11.000 Euro Schaden inkriminiert
Die Staatsanwältin bittet, die Sachverhalte nüchtern zu betrachten: „Das Motiv ist hier nicht relevant.“ Es seien insgesamt Schäden in Höhe von ungefähr 11.000 Euro verursacht worden. Auch, wenn die Farbe, nicht wie herkömmliche Sprühfarbe, leicht abwaschbar gewesen ist. Reinigungskosten seien aber trotzdem entstanden.
Ich streite die Vorwürfe, die im Strafantrag stehen, nicht ab, aber ich bin unschuldig vor meinem Gewissen.
Bekannte Aktivistin Martha Krumpeck
Und das gestehen die sieben Angeklagten auch großteils zu, die im Landl jetzt ihr Gesicht hinter Mappen verstecken – zwei junge Männer und eine Frau, ein 67-jähriger Diplom-Ingenieur, eine 47-jährige Mutter, eine 19-jährige Schülerin. Und Martha Krumpeck, eines der Gesichter der Letzten Generation. Im Sommer 2021 trat sie öffentlich in den Hungerstreik, saß mehr als fünf Wochen mit einem großen Schild am Heldenplatz.

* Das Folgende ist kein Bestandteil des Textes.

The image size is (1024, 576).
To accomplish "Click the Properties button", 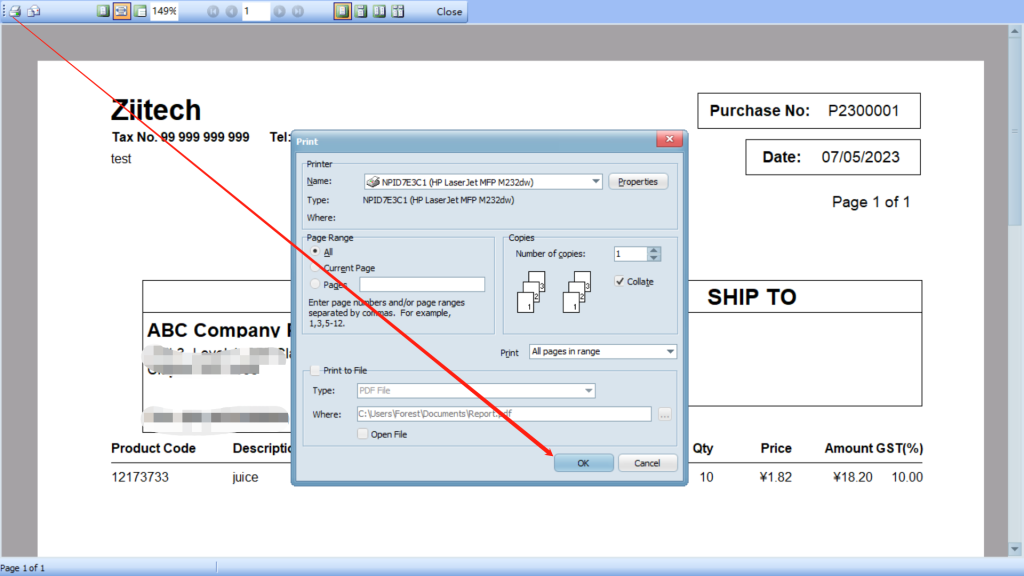I will [x=637, y=182].
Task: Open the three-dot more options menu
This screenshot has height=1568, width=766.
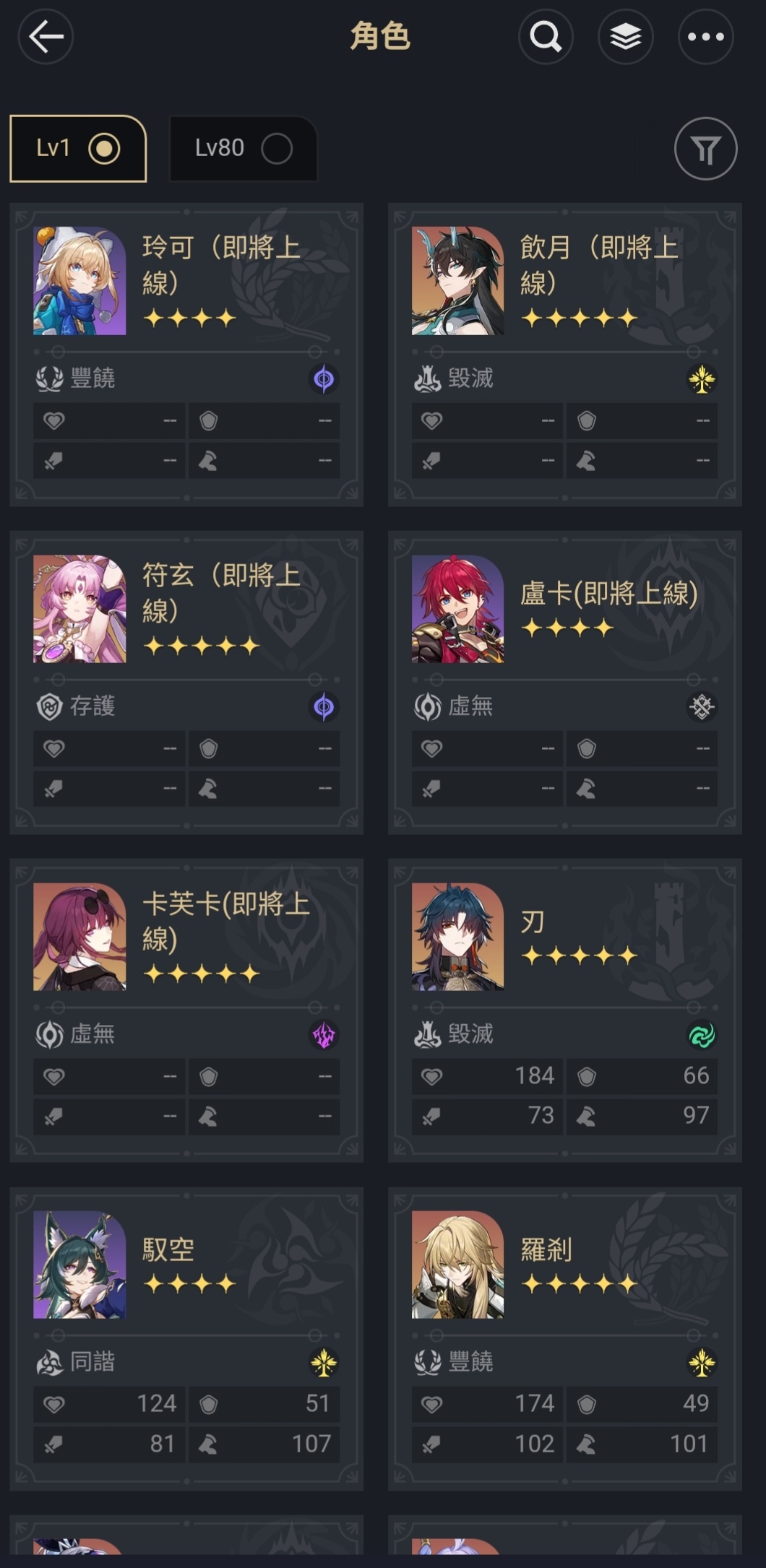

Dieser scheinbar unerschütterlicher Aktivismus ist jetzt verblast: „Inzwischen habe ich keinerlei Hoffnung mehr. Die Welt, die wir kennen, geht den Bach runter. Ich streite die Vorwürfe, die im Strafantrag stehen, nicht ab, aber ich bin unschuldig vor meinem Gewissen.“ Einer der Verteidiger trägt stimmungsvoll vor: „Die Personen, die hier sitzen, haben Angst, um ihre Zukunft. Wer etwas tut, sitzt auf der Anklagebank. Wer versagt, sitzt im Parlament.“
Geldstrafen und Diversionen
Doch auch Sachbeschädigung im Namen des Klimaschutzes bleibt nicht straffrei. Martha Krumpeck und eine weitere Aktivistin (26) werden zu unbedingten Geldstrafen verurteilt – 320 bzw. 360 Euro. Vier Angeklagte kommen mit einer Diversion davon. Das Verfahren gegen den Diplom-Ingenieur wird vertagt, er färbte ein Wasserbecken grün ein. Die Farbe löste sich aber wieder auf. Die Urteile sind nicht rechtskräftig.